Indiana Bankruptcy Laws: What are the laws regarding bankruptcy in the State of Indiana?
Bankruptcy is a situation that anyone can face in their lives. There are various scenarios, ranging from medical to failed businesses or natural disasters that could lead people bankrupt. Although if you happen to find yourself in a situation where you are in debt and owe money to the people you have borrowed from, then finances may become a problem for you.
The person who owes the money is called the ‘debtor,' as they are in debt. The person or people to whom the money is owed are known as ‘creditors.' There are situations where collectors may harass a debtor or use a collection agency to reclaim the amount they are owed. Filing for bankruptcy can immediately prevent creditors from harassing you. Bankruptcy laws encompass federal and state laws, and therefore all citizens of the United States must abide by its terms.
What are the bankruptcy laws in Indiana?
There are two main kinds of bankruptcy laws that you need to be aware of if you are thinking of filing for bankruptcy in Indiana.

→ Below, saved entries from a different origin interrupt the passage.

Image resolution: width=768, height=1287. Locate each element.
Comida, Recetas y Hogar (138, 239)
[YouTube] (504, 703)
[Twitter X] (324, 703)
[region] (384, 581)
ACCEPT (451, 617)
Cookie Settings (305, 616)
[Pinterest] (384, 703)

- Chapter 7: If you file for a Chapter 7 bankruptcy, then your debt can be discharged, and you will be free from credit collection. There is no repayment plan. Your property, possessions, and assets will be seized and either sold off or auctioned to pay off your debt. There is no need to fear to lose all your property – there are certain assets which will be exempt, and you will be allowed to keep for yourself. There are certain eligibility criteria you must meet to apply for Chapter 7 bankruptcy. One of these is that your income must not be very high and you should not be the owner of a large number of properties or assets.
- Chapter 13: If you file for a Chapter 13 bankruptcy, then you are signing up for a repayment plan where you are expected to pay back your debt in full. In this kind of bankruptcy, you do not lose your property or assets, and they are not liquidated to pay off your debts. To apply for Chapter 13 bankruptcy, you must first show that you have enough income to repay your debts under a repayment plan. A judge will review your application, and if permission is granted, then you will be provided with a plan indicating the terms of your repayment. The amount you pay according to the installment goes to a trustee. The trustee then provides that amount to the creditor. People filing for Chapter 13 bankruptcy are expected to pay back their creditors in full. It is also possible that you will have to provide your disposable income to the creditors for a period of up to five years provided you have not been able to stick to your repayment plans.
Why you should file for bankruptcy
Declaring bankruptcy can help you reinstate your financial situation. It allows the governments – federal and state laws – to step in and provide you assistance. Creditors will no longer be able to disturb and harass you, and places of employment or public agencies cannot act against you either. The state of Indiana does not follow community-property laws. Hence when applying for bankruptcy, you cannot also be held liable for your spouse's debts unless they volunteer to assume them. A way in which they can do this is if both of you sign the same loan. If residency laws in Indiana stop you from filing for bankruptcy under the state's laws, then you can instead apply under federal regulations.